In particular, a possible link between ADHD and certain foods -- including food dyes and preservatives -- has been suspected since the 1970s. Still, despite decades of research, experts can't agree on whether eliminating dye-containing foods from a child's diet can ease ADHD symptoms like hyperactivity and impulsivity -- except in perhaps a few special cases.
"Scientific evidence is limited to support the association between food additives and ADHD symptoms," says Maida Galvez, M.D., director of the pediatric environmental health specialty unit at Mount Sinai School of Medicine, in New York City. "Although it is possible that a very small group of children who are allergic to artificial colorings or preservatives may show improvement in symptoms on restriction diets, evidence is insufficient to recommend routine, widespread use of restriction diets to treat a child's ADHD symptoms."
However, Bernard Weiss, Ph.D, professor of environmental medicine at the University of Rochester School of Medicine and Dentistry, in New York, says it's clear that food additives can sometimes affect child behavior, at least in the short term. He has conducted controlled trials on the topic and says: "From the standpoint at least of acute effects produced by food color consumption, you really can't deny the evidence any more."
For example, a 2007 study published in The Lancet found that a mixture of four artificial food colors plus the preservative sodium benzoate aggravated hyperactivity in two groups of children without ADHD -- three-year-olds and eight- to nine-year-olds. But a second mix didn't have as great an effect on the eight- to nine-year-olds, even though it also contained sodium benzoate and two of the same colorings, albeit in lower amounts.

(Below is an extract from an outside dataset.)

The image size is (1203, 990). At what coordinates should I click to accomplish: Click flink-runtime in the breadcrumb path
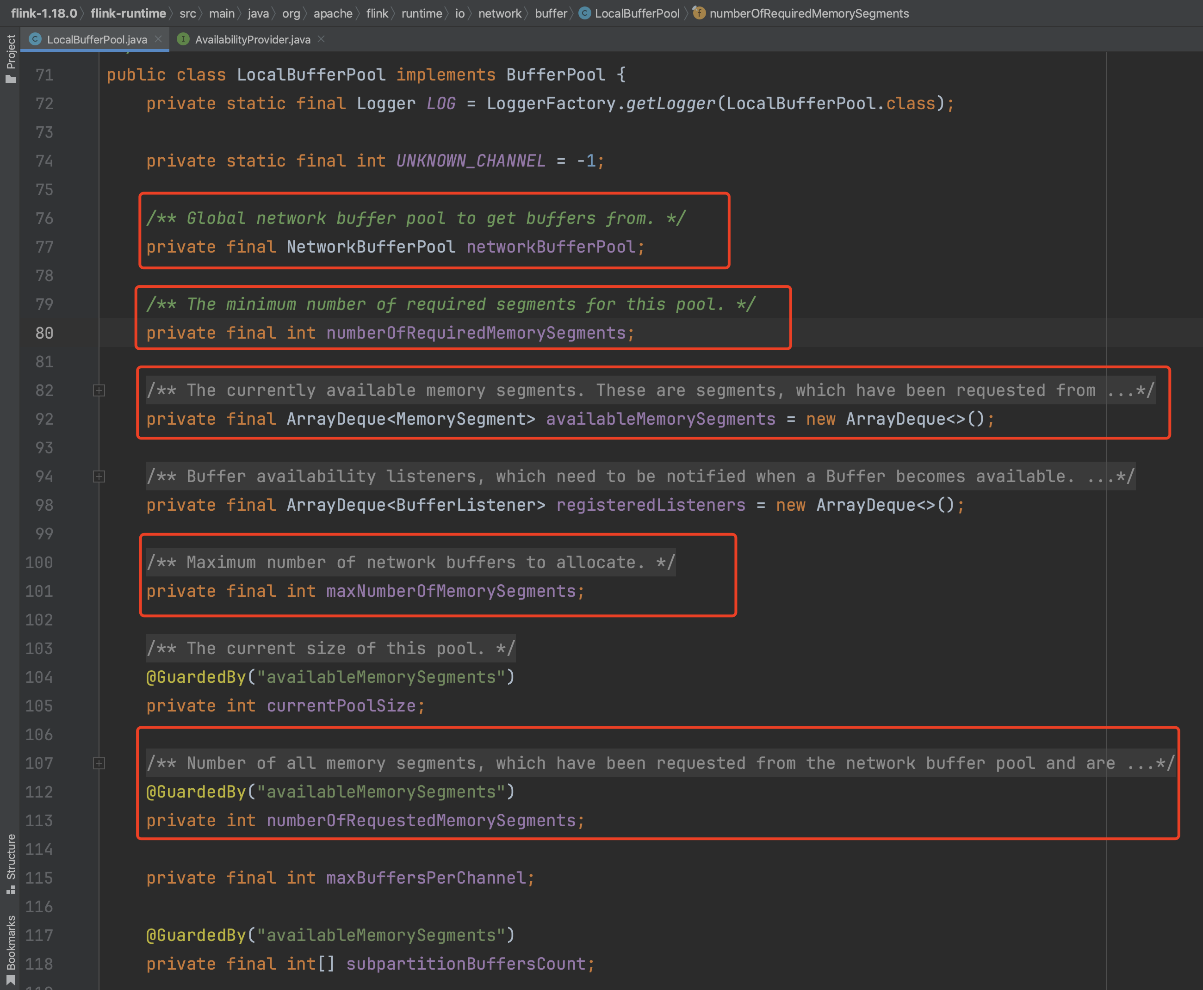click(128, 13)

Part of the controversy lies in the fact that most food products contain more than one dye or preservative (some candy products have as many as 10 dyes). And most studies have looked at blends of additives, not single ingredients, making it difficult to sort out the culprits.
"There's no way to know at this point which is the problem dye. Is only one of them a problem? All of them a problem?" says Michael F. Jacobson, Ph.D, executive director of the Center for Science in the Public Interest (CSPI), which has petitioned the Food and Drug Administration (FDA) to ban all food dyes because of hyperactivity concerns.
The European Union has already acted to place warning labels on foods containing six artificial colors that "may have an adverse effect on activity and attention in children." Those colors are Yellow No. 5 (tartrazine), Yellow No. 10 (quinoline yellow, not approved in the U.S.), Yellow No. 6 (sunset yellow), Red No. 3 (carmoisine, not approved in the U.S.), Red No. 7 (ponceau 4R, not approved in the U.S.), and Red No. 40 (allura red). Britain's Food Standards Agency (the equivalent of our FDA) is also trying to get companies to phase out these additives.
The bottom line for consumers is that the "jury is still out," says Catherine Ulbricht, co-founder of Natural Standard Research Collaboration, which collects data on complementary and alternative medicine, and chief editor of the Journal of Dietary Supplements. "There's inconclusive evidence that food additives actually cause ADHD, but some research suggests that they may be linked to exacerbated symptoms in people who already have ADHD."